◆ **TRAVAIL À FAIRE**
A: Indiquez si chacune des affirmations suivantes est conforme au texte sur les experts tunisiens en sciences de l’éducation, en répondant par oui ou par non et en citant les mots du texte qui le justifient. (i) Le texte présente les enfants comme la principale ressource de la Tunisie. (ii) Le texte considère que les experts étrangers coûtent peu. (iii) Le texte admet certaines excuses pour écarter les compétences scientifiques tunisiennes.
B: D’après le texte sur les experts tunisiens en sciences de l’éducation, dans quel cadre se fait le travail en cours ?
C: Rédigez la suite du texte sur les experts tunisiens en sciences de l’éducation en partant de sa dernière phrase.

◆ **TEXTE PRÉSENTÉ**
§

Les mêmes remarques concernant la nécessité de recourir à des experts tunisiens en sciences de l’éducation sont exprimées en ce qui concerne le travail qui est en train de se faire dans le cadre des préparatifs pour l’adoption de l’approche curriculaire. L’efficacité suppose que les experts tunisiens contribuent à ce travail dont les finalités concernent la principale ressource de la Tunisie, à savoir ses enfants. Aucune excuse ne peut expliquer la mise à l’écart des potentialités scientifiques tunisiennes qui, par attachement à leur patrie, peuvent avoir des apports beaucoup plus intéressants que les experts étrangers qu’ on paye très cher et en devise.

§

◆ **MATÉRIEL FOURNI**
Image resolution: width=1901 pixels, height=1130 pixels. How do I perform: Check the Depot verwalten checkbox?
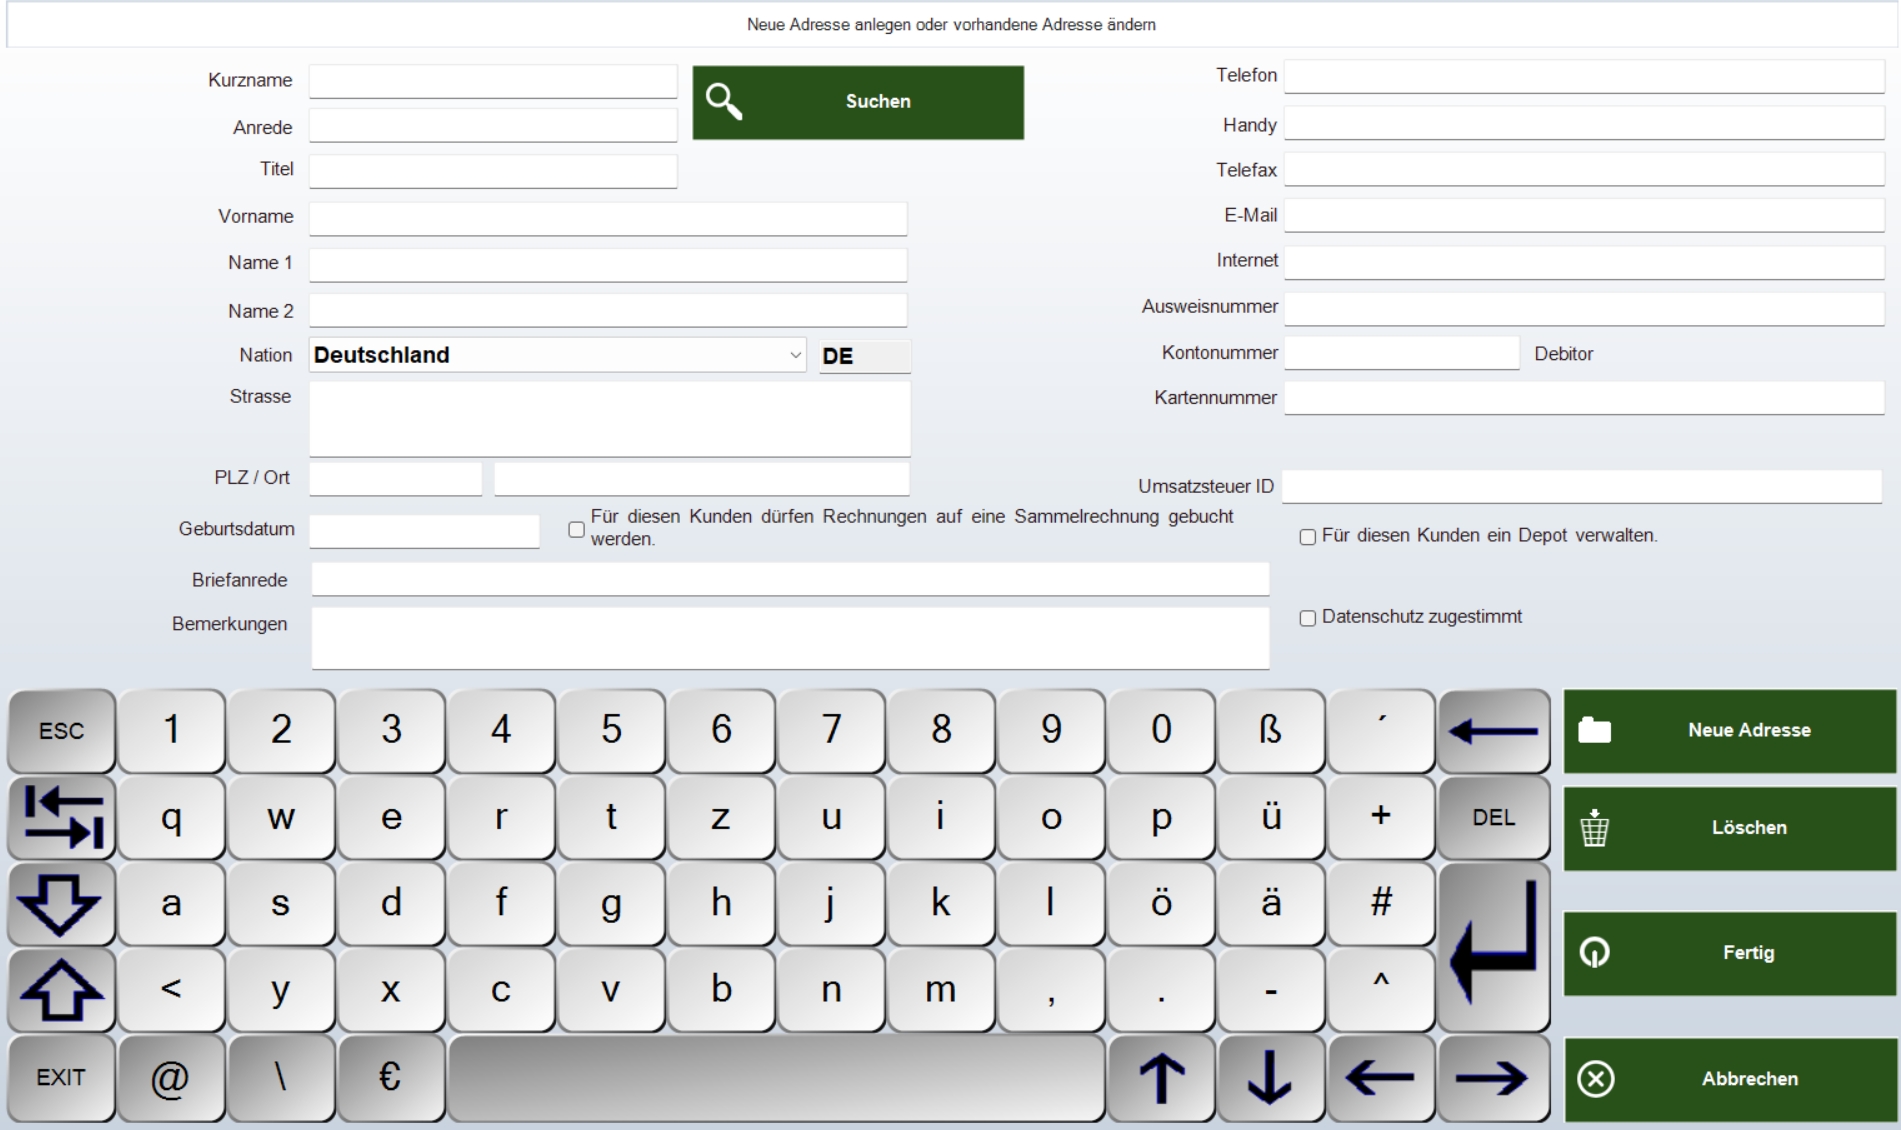(x=1307, y=537)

§

◆ **RÉPONSES PAR TÂCHE**
A:
(i) Oui : « la principale ressource de la Tunisie, à savoir ses enfants ».
(ii) Non : « on paye très cher et en devise ».
(iii) Non : « Aucune excuse ne peut expliquer la mise à l’écart des potentialités scientifiques tunisiennes ».

B: Dans le cadre des préparatifs pour l’adoption de l’approche curriculaire.

C:
Pour conclure, je dirai qu’un pays qui ne respecte pas ses experts scientifiques dans tous les domaines du savoir est un pays condamné à rester arriéré. Qu’est ce qui a poussé la majorité de nos universitaires à quitter la Tunisie si ce n’est la recherche de nouveaux horizons où on respecte leurs compétences ? Dans beaucoup de pays arabes, même parmi ceux que nous considérons les plus arriérés, les compétences scientifiques sont respectées et les détenteurs des hauts diplômes sont convoités. Mais en Tunisie, même quand on invite les experts, ils sont considérés comme des participants ordinaires. Ne faut-il pas revoir cela pour valoriser la science et l’expertise et témoigner du respect des scientifiques pour qu’ils puissent s’investir et s’épanouir dans le travail.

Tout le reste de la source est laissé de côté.